AE Aircraft Services eyes move to Moses Lake
MOSES LAKE — A Seattle-based aircraft maintenance and service company is looking to start operating in Moses Lake before the end of the year.
Larry Molina, maintenance manager for AE Aircraft Services, told commissioners overseeing the Port of Moses Lake that the company — which specializes in repair, maintenance and federal certification work on business and cargo jets — hopes to have approval from the Federal Aviation Administration to start operations at the Grant County International Airport by June or July of this year.
“Everyone is helpful and excited,” Molina said. “And we’re happy to bring in people that want to be part of it.”
Molina said AE, which is based at Boeing Field in Seattle and operates out of airports in Washington, Oregon, California, Colorado and Illinois, is also hoping to eventually build a hangar big enough to fit a Boeing 757 cargo jet, an aircraft AE specializes in maintaining and servicing.
AE Aviation also specializes in performing standard FAA aircraft checks on business and cargo jets, from the A check performed every 400-600 flight hours to the far more in-depth C check done every 20-24 months.
“We’d like to bring them here,” Molina told commissioners.
The company also hopes to build a new hangar right next to the GCIA main terminal, Molina said.

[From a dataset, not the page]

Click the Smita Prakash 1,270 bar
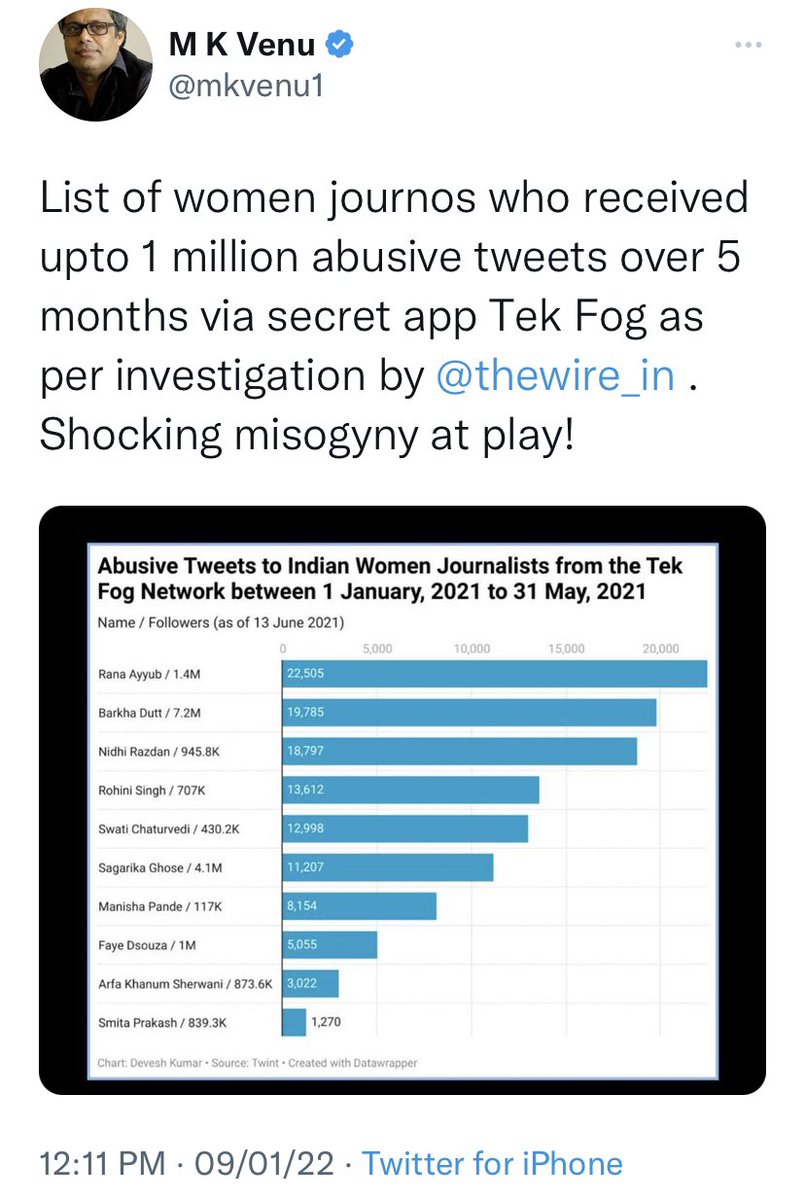 [295, 1021]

The site is currently occupied by an old hangar the Port of Moses Lake intends to have demolished later this year at an estimated cost of around $600,000, according to Port Executive Director Don Kersey.

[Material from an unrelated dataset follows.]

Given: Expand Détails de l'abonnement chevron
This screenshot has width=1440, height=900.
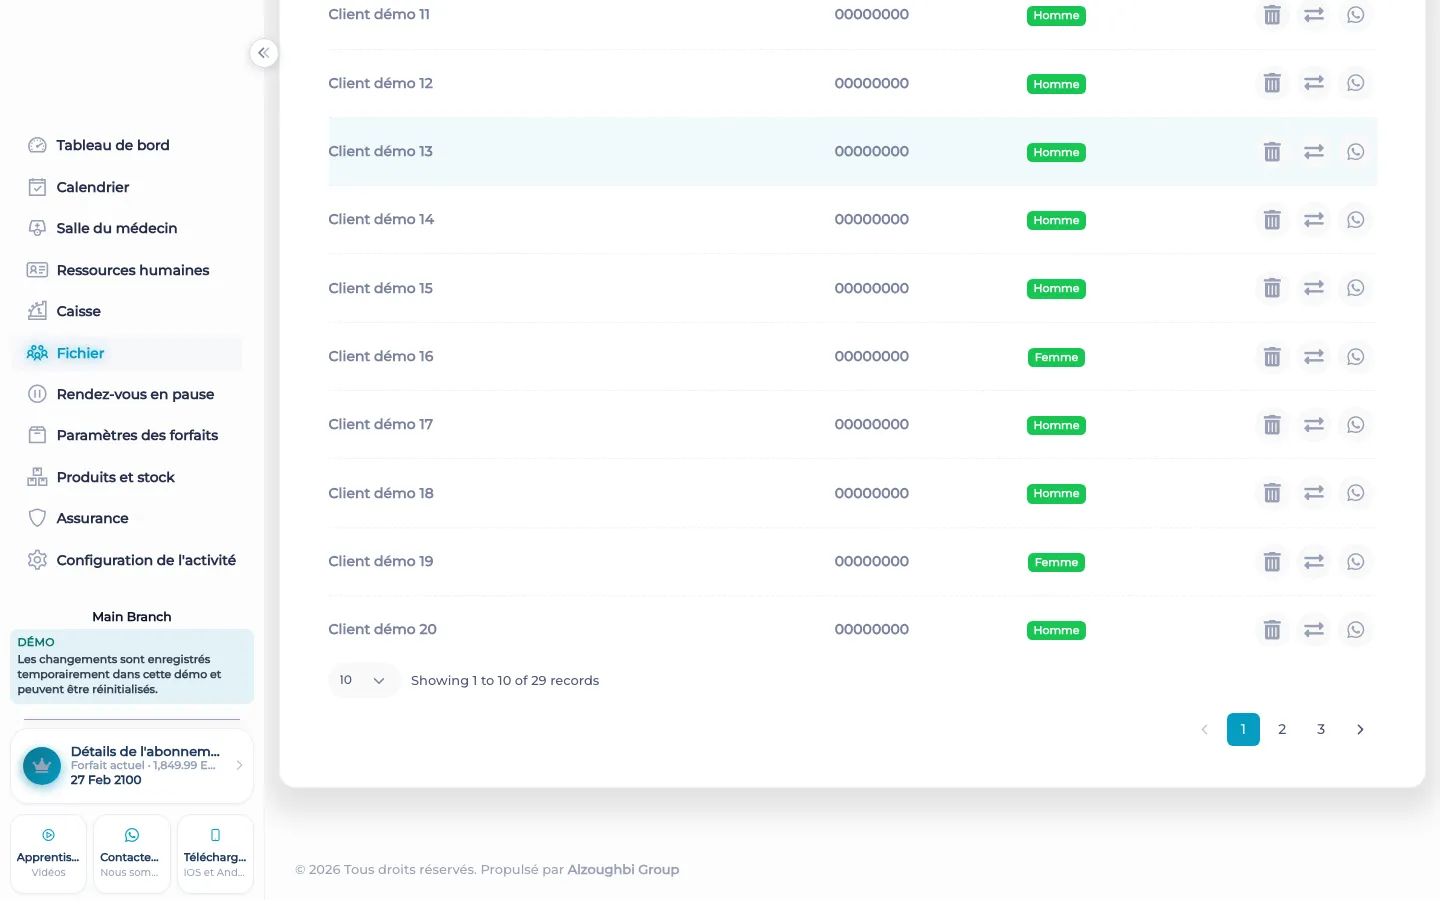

“We’re working with AeroTEC to do 757 work in their hangar while our hangar is constructed,” Molina said, adding that testing and certification company AeroTEC doesn’t have anyone on staff who can work on 757 cargo or passenger jets.
However, AeroTEC President and CEO Lee Human later told the Columbia Basin Herald AeroTEC does not have a relationship with AE Aviation and does have people on staff who are qualified to work on Boeing 757 aircraft.
“We are not partnering with them,” Human said
One concern is the state of the ramp — the aircraft parking area — in front of where AE Aircraft would like to operate. When Delta Airlines used that portion of old and pockmarked concrete, it had to tow the aircraft in and out because the potential for concrete debris posed a danger to aircraft.
Kersey said the Port hopes to redo that portion of the ramp at some point in the future for an estimated cost of roughly $10 million.
While AE will start its Moses Lake operations with two employees — more as needed will drive or fly in from Seattle — Molina said AE’s goal is to expand both its business in Moses Lake and provide more opportunities for other aviation service providers like Columbia Pacific Aviation and Million Air.
“We’re not here to take business from anyone,” he said.
Molina said AE is setting up shop in Moses Lake because of the cost of doing business in Seattle.
“Seattle is too expensive and too busy,” he said, noting that AE currently pays $11,000 per month to share an aircraft hangar at Boeing that is roughly half the size of what the company wants to build in Moses Lake.
Charles H. Featherstone can be reached at cfeatherstone@columbiabasinherald.com
CLARIFICATION: An added comment clarifying AE Aviation's relationship with local organization AeroTEC was received after publication and is appended above.
About AE Aviation Services:
AE Aviation Services employs 15-18 people who specialize in the repair and maintenance of small and medium-sized business jets, including versions of the Boeing 737 and 757 cargo planes. The company has operations at:
- Boeing Field in Seattle.
- Hillsboro Airport in Hillsboro, Ore., where the company was started.
- Spokane.
- Portland, Ore.
- Van Nuys, Calif.
- Pueblo, Colo.
- East Alton, Ill., where the FAA has a major inspection center at the St. Louis Regional Airport.